Aim of the task: Every line in the records below between the one holding "eliminated from the U.S. (166, 1531)" and the one holding "Dr. Scott Rivkees (313, 1035)", inclusive, is to be set down exactly; all other lines are to be left out.
*** Opening Records supplied ***
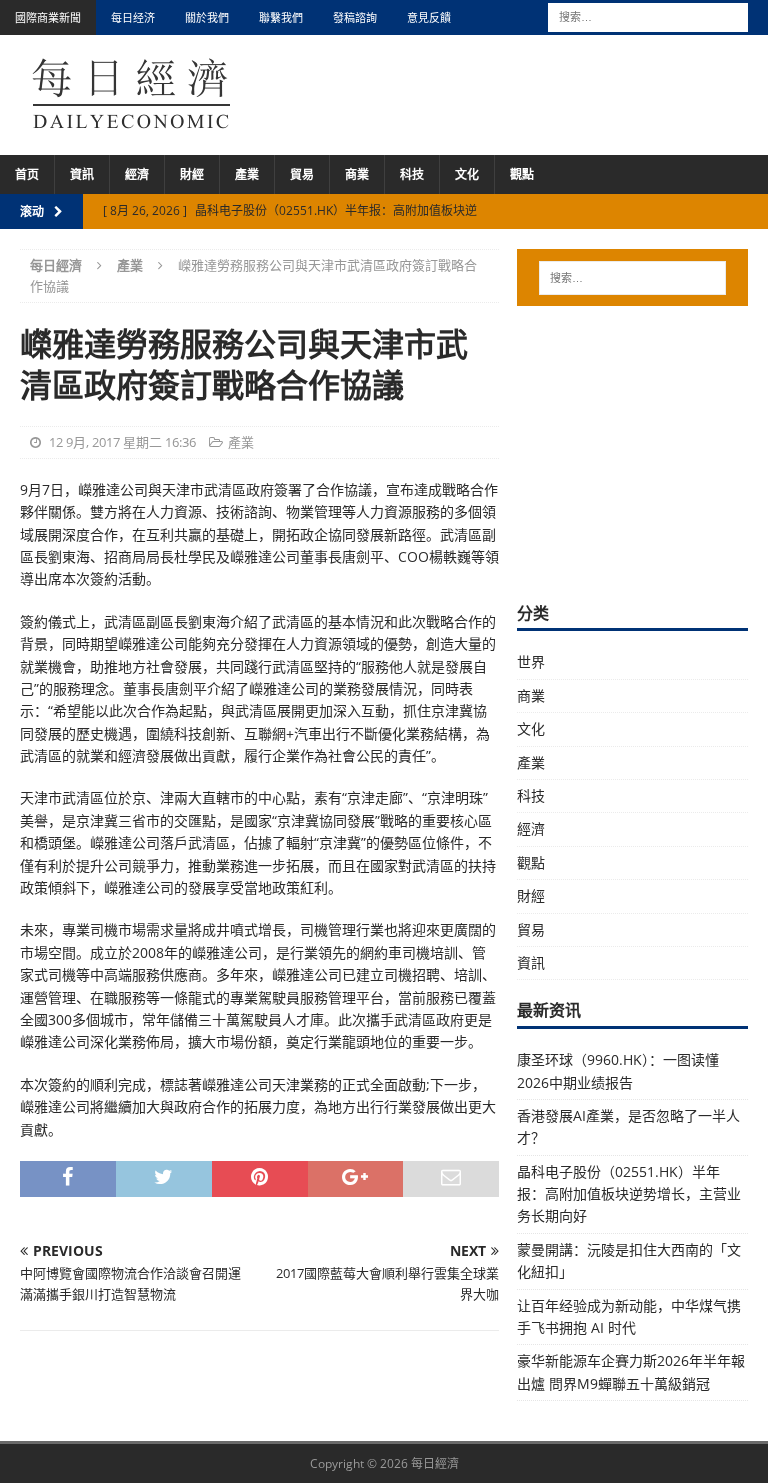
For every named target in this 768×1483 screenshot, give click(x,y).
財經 (192, 174)
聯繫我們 (281, 17)
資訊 (82, 174)
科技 (412, 174)
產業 (247, 174)
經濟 (137, 174)
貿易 (302, 174)
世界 (531, 661)
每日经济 (133, 17)
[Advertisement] (642, 451)
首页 (27, 174)
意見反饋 (429, 17)
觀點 (522, 174)
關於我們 (207, 17)
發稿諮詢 (355, 17)
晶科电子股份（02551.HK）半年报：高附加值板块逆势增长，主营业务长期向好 (629, 1194)
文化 (467, 174)
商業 (357, 174)
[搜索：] (648, 15)
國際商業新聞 (48, 17)
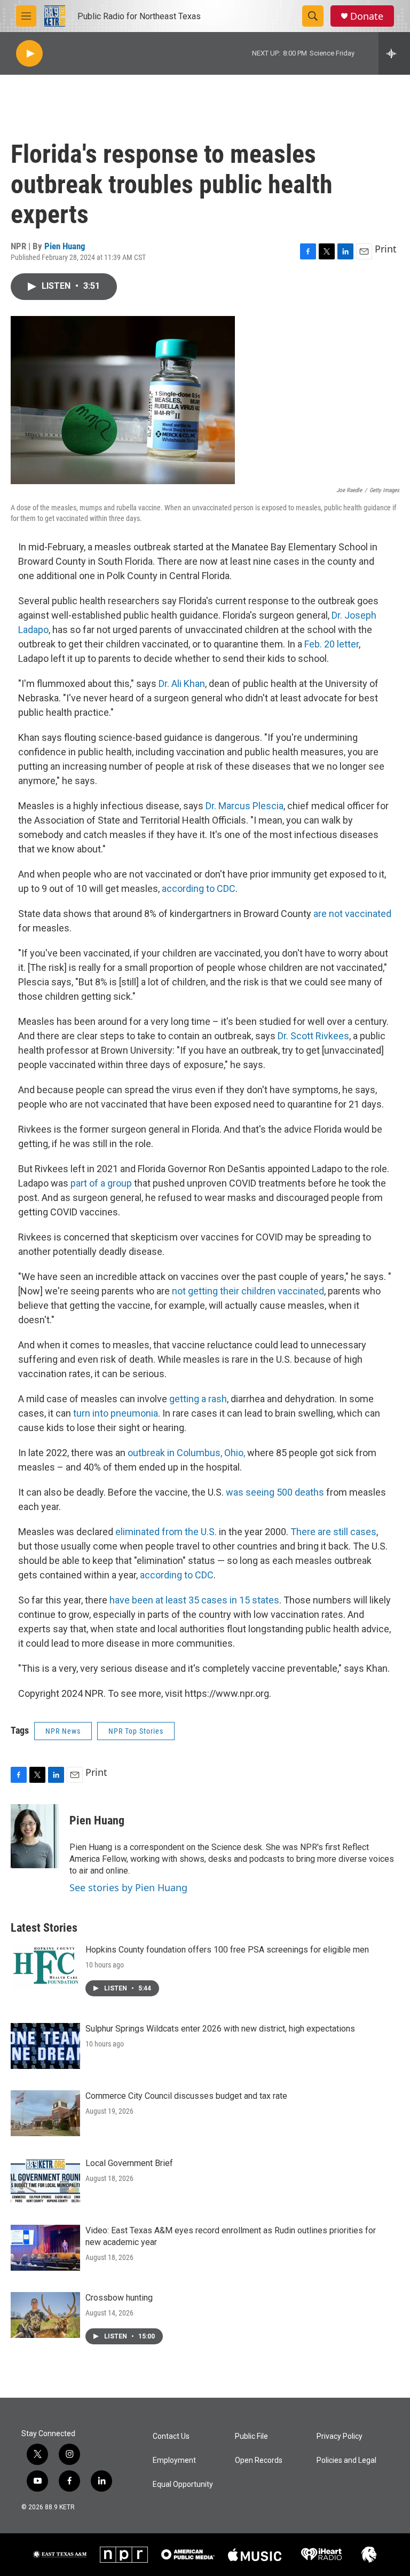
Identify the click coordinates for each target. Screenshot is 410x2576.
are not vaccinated (352, 913)
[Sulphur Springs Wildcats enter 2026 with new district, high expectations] (45, 2046)
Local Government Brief (129, 2163)
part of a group (101, 1183)
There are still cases (333, 1531)
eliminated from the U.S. (166, 1531)
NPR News (63, 1731)
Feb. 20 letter (331, 644)
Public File (251, 2436)
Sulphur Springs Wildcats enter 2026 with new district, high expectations (220, 2029)
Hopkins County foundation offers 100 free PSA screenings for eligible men (227, 1950)
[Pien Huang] (35, 1836)
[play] (29, 54)
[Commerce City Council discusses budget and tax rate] (45, 2113)
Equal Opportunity (183, 2484)
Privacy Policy (339, 2436)
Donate (366, 16)
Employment (174, 2460)
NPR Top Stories (135, 1731)
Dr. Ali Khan (182, 683)
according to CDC (198, 888)
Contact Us (171, 2436)
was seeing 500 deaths (275, 1492)
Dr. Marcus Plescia (244, 805)
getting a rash (198, 1398)
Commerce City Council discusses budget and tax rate (186, 2096)
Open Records (258, 2460)
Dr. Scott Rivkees (313, 1035)
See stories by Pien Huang (128, 1887)
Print (386, 248)
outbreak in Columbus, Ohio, (186, 1452)
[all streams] (394, 53)
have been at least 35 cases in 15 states (194, 1600)
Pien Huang (64, 246)
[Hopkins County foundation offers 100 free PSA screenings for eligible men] (45, 1967)
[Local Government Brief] (45, 2180)
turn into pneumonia (115, 1413)
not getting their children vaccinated (248, 1291)
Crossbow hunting (119, 2298)
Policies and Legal (346, 2460)
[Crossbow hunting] (45, 2315)
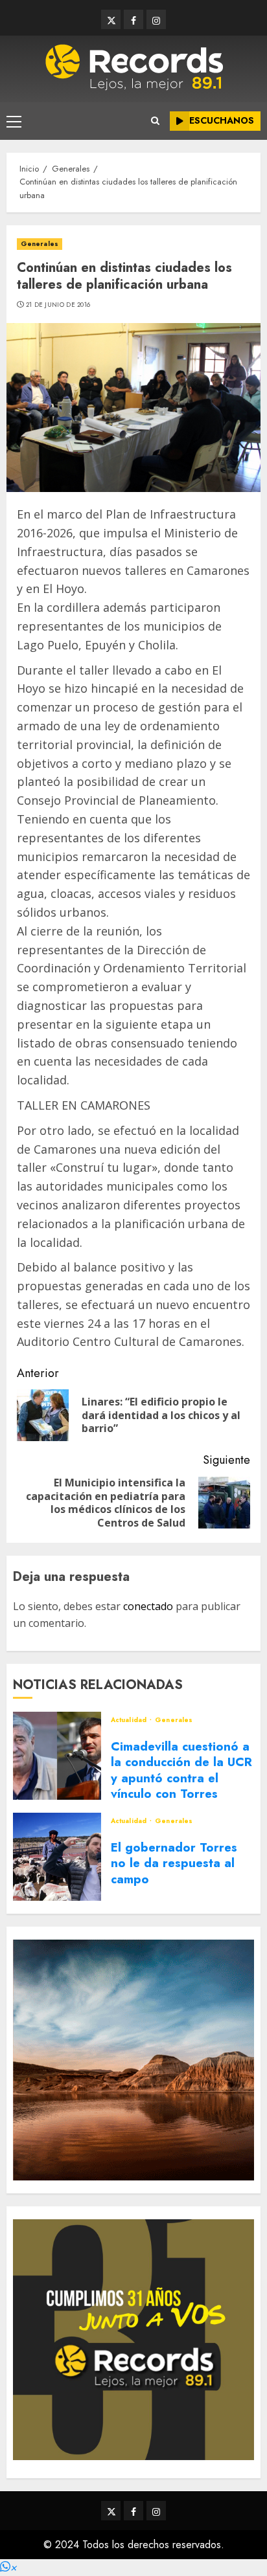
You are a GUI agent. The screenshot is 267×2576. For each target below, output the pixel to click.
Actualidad (129, 1720)
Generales (39, 244)
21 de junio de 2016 (58, 304)
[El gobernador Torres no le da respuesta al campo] (57, 1857)
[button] (8, 2567)
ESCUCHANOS (221, 120)
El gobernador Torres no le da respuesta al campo (174, 1863)
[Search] (155, 121)
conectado (148, 1606)
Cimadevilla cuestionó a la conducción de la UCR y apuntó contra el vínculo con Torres (181, 1770)
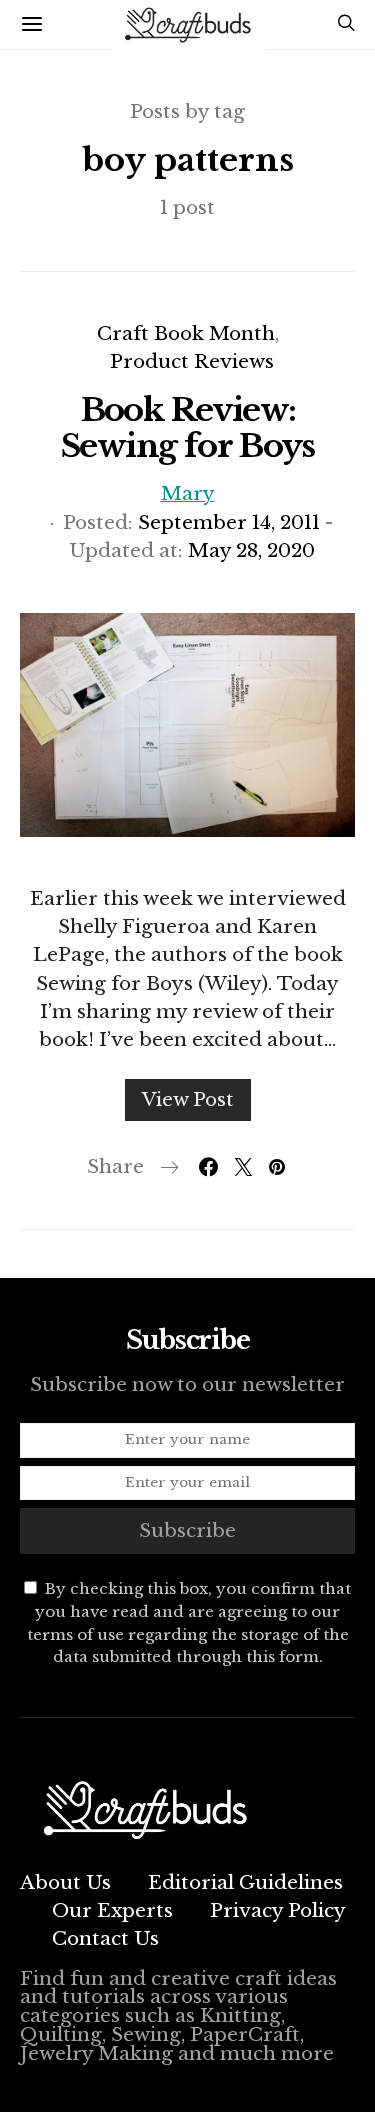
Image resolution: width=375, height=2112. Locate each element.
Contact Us (105, 1938)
*** Closing Records supplied ***
Solution for this problem:
eliminated from the U.S. (166, 1531)
NPR News (63, 1731)
Feb. 20 letter (331, 644)
Public File (251, 2436)
Sulphur Springs Wildcats enter 2026 with new district, high expectations (220, 2029)
Hopkins County foundation offers 100 free PSA screenings for eligible men (227, 1950)
[Pien Huang] (35, 1836)
[play] (29, 54)
[Commerce City Council discusses budget and tax rate] (45, 2113)
Equal Opportunity (183, 2484)
Privacy Policy (339, 2436)
Donate (366, 16)
Employment (174, 2460)
NPR Top Stories (135, 1731)
Dr. Ali Khan (182, 683)
according to CDC (198, 888)
Contact Us (171, 2436)
was seeing 500 deaths (275, 1492)
Dr. Marcus Plescia (244, 805)
getting a rash (198, 1398)
Commerce City Council discusses budget and tax rate (186, 2096)
Open Records (258, 2460)
Dr. Scott Rivkees (313, 1035)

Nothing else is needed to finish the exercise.